This review of Violet first appeared in the American journal of the arts Cutthroat 24.
Quiet Courage by Emma Claire Sweeney
The final novel in the Lavender Blues trilogy by British author Leslie Tate moves us beyond the earlier books’ explorations of free love, traditional courtship and open marriage into a lyrical and poignant meditation on late-life love.
Functioning perfectly as a stand-alone novel as well as drawing the trilogy to a close, Violet is narrated by deep-thinking Beth and high-spirited James. It opens with the blind date that changes the remaining course of both their lives, capturing the childlike exuberance of early-stage romance as well as the inevitable trepidation of those on whom love has already left a deep scar. And it turns out that both Beth and James have good reason to fear.
Structured to resemble the workings of memory, Violet reaches backwards as well as forwards in time, finally excavating the dark pit of Beth’s past. The warmth offered by her parents and the wider family of their liberal church, it turns out, has done little to help her resist the magnetism of Conrad, an aspiring preacher. After they wed, her husband’s enigma soon shades into coldness, his conviction into the exertion of an unbending will. The romantic Beth, whose parents provided her with such a fine example of enduring love, has always believed in the sanctity of marriage. But her own experiences as both a wife and mother force her to face up to life’s complexity.

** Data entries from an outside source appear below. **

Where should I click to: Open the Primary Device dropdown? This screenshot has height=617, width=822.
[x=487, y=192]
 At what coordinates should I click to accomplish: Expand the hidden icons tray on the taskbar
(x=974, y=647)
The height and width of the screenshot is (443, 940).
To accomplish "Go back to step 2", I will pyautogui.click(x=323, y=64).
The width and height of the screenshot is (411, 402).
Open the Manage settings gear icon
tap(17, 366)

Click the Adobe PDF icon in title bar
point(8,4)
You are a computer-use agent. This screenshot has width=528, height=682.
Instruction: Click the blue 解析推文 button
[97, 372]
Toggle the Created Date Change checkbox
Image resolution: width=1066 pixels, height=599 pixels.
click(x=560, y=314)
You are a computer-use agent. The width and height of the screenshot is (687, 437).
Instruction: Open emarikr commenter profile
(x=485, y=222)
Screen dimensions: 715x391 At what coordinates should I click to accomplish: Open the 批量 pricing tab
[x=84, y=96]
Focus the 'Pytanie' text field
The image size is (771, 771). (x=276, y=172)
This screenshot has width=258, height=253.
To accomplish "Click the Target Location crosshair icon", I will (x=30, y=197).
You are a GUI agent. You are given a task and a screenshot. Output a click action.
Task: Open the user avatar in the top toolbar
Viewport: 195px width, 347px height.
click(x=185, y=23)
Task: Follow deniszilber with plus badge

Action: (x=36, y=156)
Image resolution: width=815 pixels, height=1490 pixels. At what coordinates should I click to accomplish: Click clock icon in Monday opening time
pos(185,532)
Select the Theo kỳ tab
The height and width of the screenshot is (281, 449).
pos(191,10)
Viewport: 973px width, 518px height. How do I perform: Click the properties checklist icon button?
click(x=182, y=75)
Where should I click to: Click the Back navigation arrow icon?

Easy-going James has made his peace with his previous marriage before he embarks on the romance with Beth. But, for him, the future will prove more perilous than the past, and Beth will be the source of both his sorrow and solace.
Although Violet’s setting and characters are unmistakably and endearingly British, in its insistence on nuance, its insight into the extraordinariness of the ordinary, and its investigation of faith, it shares its DNA with great North American novelists. Bringing to mind writers such as Carol Shields and Marilynne Robinson, Violet dares to offer neither the false consolation of easy answers nor the luxury of adolescent despair – a quietly courageous novel about the bravery of the everyday.
Emma Claire Sweeney is author of the award-winning novel, Owl Song at Dawn, and she co-authored with Emily Midorikawa A Secret Sisterhood: The Literary Friendships of Jane Austen, Charlotte Brontë, George Eliot and Virginia Woolf. Together, Emily and Emma also run the literary friendship site SomethingRhymed.com.